──────── SUPPLIED MATERIAL

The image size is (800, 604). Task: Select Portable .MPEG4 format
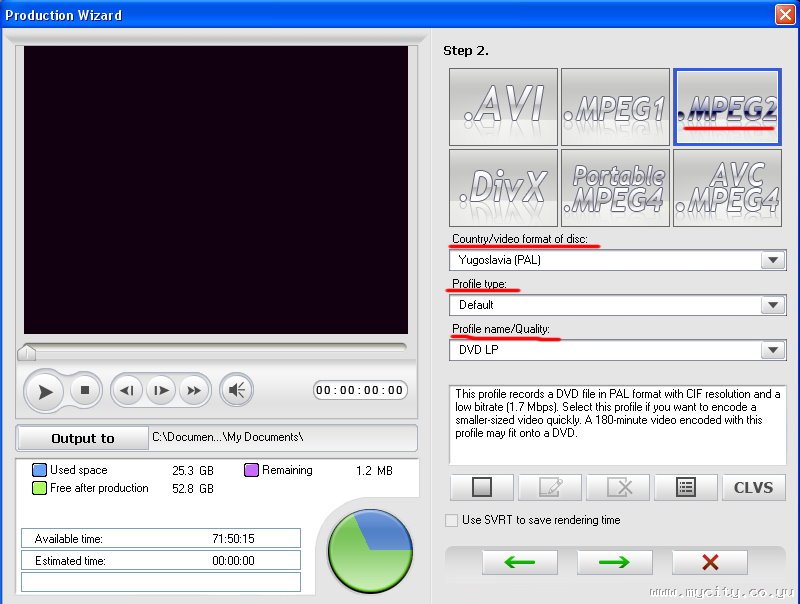(x=615, y=187)
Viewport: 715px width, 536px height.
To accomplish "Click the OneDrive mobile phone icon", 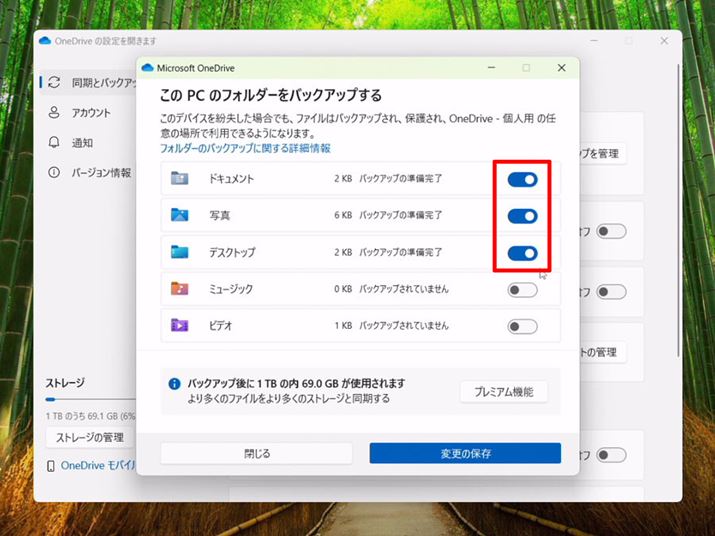I will click(51, 466).
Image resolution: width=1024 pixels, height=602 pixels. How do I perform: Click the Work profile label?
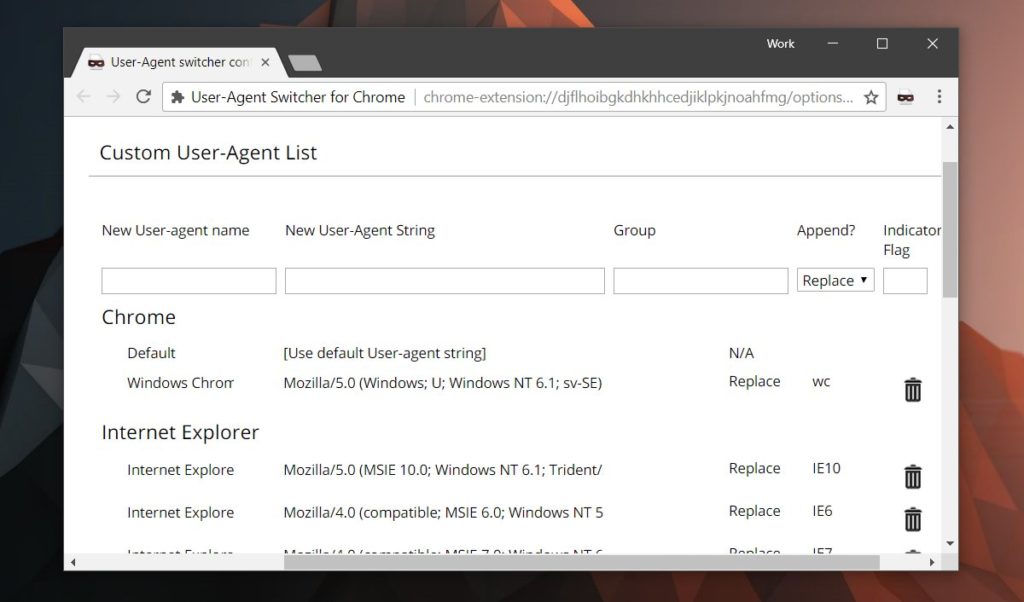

────────────────

*ACTION ITEM*
The answer must consist of each line from the entries that contains the string "width".

*ANSWER TO THIS EXERCISE*
Viewport: 715px width, 536px height.
Image resolution: width=1024 pixels, height=602 pixels. How do I perform: Click the Work profile label?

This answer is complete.